Sarışın olduğu için lakabı ‘Sarı Papat’tı Ailemizdeki en sarışın oydu. Onun için lakabı “Sarı Papat” idi. Herhalde papatyadan alınma yeşil- mavi çok güzel gözleri vardı. Hiçbir zaman gözümün önünden gitmeyecek ve gitmesin de...

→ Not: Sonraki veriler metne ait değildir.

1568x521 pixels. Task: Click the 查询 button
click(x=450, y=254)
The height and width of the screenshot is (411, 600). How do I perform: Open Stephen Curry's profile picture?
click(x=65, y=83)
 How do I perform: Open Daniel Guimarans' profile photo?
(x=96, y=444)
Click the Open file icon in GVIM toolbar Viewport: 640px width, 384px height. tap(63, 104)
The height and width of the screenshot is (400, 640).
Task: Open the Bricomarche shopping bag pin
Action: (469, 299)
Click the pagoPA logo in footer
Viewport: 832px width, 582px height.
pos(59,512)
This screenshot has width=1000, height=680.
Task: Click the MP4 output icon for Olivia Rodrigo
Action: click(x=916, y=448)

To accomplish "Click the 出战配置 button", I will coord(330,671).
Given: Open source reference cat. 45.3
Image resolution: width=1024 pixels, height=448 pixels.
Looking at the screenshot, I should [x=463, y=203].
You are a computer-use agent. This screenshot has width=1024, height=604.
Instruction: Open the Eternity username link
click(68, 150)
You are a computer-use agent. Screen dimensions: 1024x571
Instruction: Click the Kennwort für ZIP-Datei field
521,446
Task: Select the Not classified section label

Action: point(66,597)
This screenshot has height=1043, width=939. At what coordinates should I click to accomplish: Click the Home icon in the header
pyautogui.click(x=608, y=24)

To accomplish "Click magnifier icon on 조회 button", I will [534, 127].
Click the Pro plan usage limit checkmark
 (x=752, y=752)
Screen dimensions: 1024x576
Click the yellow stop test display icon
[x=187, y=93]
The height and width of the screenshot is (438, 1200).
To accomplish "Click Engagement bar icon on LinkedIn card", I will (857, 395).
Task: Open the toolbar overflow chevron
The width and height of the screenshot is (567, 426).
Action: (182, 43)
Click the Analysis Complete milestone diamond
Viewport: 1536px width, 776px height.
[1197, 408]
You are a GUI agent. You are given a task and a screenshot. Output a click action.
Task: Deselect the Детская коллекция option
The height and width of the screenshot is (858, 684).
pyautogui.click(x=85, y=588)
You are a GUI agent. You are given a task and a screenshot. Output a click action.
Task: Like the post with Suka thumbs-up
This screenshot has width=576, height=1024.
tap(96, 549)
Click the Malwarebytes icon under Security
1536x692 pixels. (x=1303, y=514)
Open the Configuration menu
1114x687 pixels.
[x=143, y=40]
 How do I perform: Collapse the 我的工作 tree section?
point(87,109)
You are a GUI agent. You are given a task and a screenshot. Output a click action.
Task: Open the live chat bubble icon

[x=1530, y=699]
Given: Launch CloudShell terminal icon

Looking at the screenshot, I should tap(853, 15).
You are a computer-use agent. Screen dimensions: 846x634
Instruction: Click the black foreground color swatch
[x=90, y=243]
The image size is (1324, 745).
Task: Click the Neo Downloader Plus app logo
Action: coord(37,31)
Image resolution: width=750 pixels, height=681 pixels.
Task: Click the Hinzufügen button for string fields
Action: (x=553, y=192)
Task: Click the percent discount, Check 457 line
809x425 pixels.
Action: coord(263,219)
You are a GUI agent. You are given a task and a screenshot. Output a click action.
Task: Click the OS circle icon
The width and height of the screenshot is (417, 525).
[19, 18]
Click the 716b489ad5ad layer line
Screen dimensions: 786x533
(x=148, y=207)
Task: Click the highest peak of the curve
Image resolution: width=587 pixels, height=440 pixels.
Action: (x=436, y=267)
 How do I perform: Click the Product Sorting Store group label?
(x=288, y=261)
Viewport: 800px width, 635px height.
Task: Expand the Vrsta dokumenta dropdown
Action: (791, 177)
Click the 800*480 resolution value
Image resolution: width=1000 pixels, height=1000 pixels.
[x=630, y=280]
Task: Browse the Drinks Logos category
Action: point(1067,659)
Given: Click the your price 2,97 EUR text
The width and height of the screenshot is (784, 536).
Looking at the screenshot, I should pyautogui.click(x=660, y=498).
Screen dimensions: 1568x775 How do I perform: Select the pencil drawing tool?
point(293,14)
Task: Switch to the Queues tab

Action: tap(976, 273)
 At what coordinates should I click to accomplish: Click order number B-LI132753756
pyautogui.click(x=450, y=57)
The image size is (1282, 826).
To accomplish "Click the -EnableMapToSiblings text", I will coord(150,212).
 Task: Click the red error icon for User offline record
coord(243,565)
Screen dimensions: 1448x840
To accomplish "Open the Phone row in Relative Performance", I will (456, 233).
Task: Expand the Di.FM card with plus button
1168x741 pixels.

1952 yılında dünyaya gelmişti. Ben yedi yaşındaydım ve o zaman dört kardeş olmuştuk. Oyuncakları
olmayan yaşamımızda o bizim oyuncağımız olmuştu, bebeğimiz olmuştu. Artık dört erkek kardeştik. Rahmetli babam bayramda bize elbiseler diktirdiğinde elbiselerimizi ve ayakkabılarımızı yatağımızın başucunda bulundururduk. Yeni konuşmaya başlayan küçük kardeşimiz İlhan da aynı elbiselerden ısrarla istediğini dilinin döndüğü kadar anlatmıştı. Sonunda babama bayram öncesi aynı elbiseden diktirtti. Muradı olmuştu.
Yıllar birbirini kovalıyordu. Sonra aramıza iki kız kardeş; Perran ve Nilgün de katıldı. Soğuk kış gecelerinde sobanın başında babam bize kitaplar okurdu. Rahmetli annem ise o altı çocuğa bakmanın dışında fırsat buldukça şiirler ve anılar yazardı. Bunları sonunda kitap haline getirdik.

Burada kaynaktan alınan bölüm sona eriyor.